Vazquez, who was skipped over in the rotation twice earlier in the season to avoid pitching against the Red Sox, gave up a first-inning home run to David Ortiz, which was trumped by Mark Teixeira’s two-run blow in the bottom of the first. It marked the fourth straight game in which the Yankees had a two-run homer in the opening frame, but they have lost three of those games.
A player who scored ahead of the homer hitter in each of those games was Derek Jeter, whose first-inning single tied him with the Babe on the career hit list with 2,873. Unlike Jeter, not all of Ruth’s hits were with the Yankees. Jeter had the most impressive at-bat of the game, with two out and nobody on in the ninth. He outdueled Red Sox closer Jonathan Paplebon for 12 pitches, including six straight fouls on two-strike pitches, before drawing a walk. It went for naught.

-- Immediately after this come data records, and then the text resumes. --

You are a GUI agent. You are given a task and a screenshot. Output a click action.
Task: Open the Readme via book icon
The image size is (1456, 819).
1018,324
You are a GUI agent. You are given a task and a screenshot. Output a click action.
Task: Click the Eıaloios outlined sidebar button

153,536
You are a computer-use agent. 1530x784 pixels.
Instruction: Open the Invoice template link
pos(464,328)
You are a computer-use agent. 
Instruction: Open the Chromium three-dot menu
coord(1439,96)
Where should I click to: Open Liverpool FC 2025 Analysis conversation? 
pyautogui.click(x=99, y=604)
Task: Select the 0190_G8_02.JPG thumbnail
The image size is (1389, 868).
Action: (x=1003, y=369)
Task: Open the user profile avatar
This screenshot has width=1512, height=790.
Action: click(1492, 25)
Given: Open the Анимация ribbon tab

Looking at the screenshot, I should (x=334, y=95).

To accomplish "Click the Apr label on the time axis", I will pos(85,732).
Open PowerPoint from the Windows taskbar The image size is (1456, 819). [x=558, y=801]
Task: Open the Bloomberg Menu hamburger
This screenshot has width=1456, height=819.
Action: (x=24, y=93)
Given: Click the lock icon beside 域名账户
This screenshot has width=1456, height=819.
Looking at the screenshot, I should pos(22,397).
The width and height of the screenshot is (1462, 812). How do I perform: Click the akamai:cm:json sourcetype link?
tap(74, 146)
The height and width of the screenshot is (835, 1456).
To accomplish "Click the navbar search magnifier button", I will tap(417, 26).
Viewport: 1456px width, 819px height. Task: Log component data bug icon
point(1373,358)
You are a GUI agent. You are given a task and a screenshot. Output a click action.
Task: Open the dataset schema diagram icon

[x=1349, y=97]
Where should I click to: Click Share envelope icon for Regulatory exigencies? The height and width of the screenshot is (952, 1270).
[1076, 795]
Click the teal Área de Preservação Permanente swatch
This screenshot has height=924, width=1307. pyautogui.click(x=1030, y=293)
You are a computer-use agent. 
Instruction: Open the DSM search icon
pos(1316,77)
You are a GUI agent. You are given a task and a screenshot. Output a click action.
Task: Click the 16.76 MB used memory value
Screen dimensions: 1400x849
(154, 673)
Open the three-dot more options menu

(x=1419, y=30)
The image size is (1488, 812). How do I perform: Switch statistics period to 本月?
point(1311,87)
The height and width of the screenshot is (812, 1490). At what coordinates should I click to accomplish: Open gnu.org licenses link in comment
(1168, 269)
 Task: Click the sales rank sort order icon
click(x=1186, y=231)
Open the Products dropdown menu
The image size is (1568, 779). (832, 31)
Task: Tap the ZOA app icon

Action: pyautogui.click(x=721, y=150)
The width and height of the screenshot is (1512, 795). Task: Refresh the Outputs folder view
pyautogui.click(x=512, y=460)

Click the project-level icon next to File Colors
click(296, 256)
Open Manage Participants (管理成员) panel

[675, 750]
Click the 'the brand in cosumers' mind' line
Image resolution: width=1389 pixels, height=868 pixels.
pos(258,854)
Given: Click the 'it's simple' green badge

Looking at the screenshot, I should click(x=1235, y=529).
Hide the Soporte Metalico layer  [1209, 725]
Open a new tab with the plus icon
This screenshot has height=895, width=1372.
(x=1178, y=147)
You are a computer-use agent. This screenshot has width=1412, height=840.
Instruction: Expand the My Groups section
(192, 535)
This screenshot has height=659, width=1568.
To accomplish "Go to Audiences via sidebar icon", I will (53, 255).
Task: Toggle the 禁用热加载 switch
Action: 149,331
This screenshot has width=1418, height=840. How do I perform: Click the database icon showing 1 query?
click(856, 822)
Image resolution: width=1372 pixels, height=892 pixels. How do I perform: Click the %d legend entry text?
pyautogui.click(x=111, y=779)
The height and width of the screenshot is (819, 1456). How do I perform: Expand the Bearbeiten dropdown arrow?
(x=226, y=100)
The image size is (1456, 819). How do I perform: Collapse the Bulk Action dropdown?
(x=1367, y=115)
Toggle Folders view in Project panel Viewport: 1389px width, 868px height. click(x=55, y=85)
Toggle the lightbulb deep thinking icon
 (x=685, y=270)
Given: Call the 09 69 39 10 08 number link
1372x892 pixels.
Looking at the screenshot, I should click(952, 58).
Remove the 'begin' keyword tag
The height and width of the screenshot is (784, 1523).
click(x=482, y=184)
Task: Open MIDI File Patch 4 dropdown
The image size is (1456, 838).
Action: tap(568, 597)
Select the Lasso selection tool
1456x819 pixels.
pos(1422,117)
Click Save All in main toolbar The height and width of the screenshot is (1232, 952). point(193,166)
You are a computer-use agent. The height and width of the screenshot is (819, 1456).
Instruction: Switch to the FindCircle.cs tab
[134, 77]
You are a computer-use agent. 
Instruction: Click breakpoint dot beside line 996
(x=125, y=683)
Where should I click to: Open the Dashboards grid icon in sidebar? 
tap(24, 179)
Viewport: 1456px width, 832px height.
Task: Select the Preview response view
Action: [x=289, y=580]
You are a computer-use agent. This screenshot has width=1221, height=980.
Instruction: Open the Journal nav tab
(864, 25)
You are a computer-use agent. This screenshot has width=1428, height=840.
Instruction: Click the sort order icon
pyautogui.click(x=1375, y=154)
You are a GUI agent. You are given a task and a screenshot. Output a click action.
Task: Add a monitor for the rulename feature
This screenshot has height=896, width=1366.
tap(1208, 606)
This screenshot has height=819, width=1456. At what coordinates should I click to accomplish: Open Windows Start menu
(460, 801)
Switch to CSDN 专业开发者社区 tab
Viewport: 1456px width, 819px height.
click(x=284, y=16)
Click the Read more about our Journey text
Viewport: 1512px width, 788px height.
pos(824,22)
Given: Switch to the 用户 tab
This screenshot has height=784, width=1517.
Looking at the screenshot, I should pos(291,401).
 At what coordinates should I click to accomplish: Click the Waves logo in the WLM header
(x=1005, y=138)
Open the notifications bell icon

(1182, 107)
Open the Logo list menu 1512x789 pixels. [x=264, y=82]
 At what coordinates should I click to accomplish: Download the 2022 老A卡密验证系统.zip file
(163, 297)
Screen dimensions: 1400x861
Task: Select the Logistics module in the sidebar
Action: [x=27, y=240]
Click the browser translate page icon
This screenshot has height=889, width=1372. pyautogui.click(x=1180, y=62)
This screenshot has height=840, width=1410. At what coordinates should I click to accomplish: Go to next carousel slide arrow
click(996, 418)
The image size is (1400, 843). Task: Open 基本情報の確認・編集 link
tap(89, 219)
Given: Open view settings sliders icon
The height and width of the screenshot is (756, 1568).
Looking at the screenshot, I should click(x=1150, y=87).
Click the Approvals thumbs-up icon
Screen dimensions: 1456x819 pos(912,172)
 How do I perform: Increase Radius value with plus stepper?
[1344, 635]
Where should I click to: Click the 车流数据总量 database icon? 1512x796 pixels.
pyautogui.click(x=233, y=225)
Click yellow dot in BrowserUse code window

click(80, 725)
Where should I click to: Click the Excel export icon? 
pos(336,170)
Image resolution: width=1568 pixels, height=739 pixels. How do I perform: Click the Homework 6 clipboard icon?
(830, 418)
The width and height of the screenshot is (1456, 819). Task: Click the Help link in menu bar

The Red Sox are playing for relevance, trying to get back into the AL East mix with the Yankees and Rays. The Yanks maintained their half-game lead in the division over Tampa, which lost at Toronto. Vazquez and his catcher helped the Red Sox in the second inning when Boston scored three unearned runs to regain the lead. One out after a leadoff double to Adrian Beltre, Cervelli dropped a popup by Mike Lowell, who sauntered up the line and was lucky the ball fell far enough away from Cervelli to get to first base safely.
Vazquez was on the verge of working out of trouble as he struck out Kalish, who swung at a ball around his ears for strike three. Vazquez then did the unthinkable, walking 9-hole hitter Jed Lowrie to load the bases. Jacoby Ellsbury walked as well, forcing in a run, before Marco Scutaro doubled in two more runs.
Okay, so it wasn’t like giving up that grand slam to Johnny Damon in Game 7 of the 2004 ALCS, but it was a chance to put the Red Sox away wasted.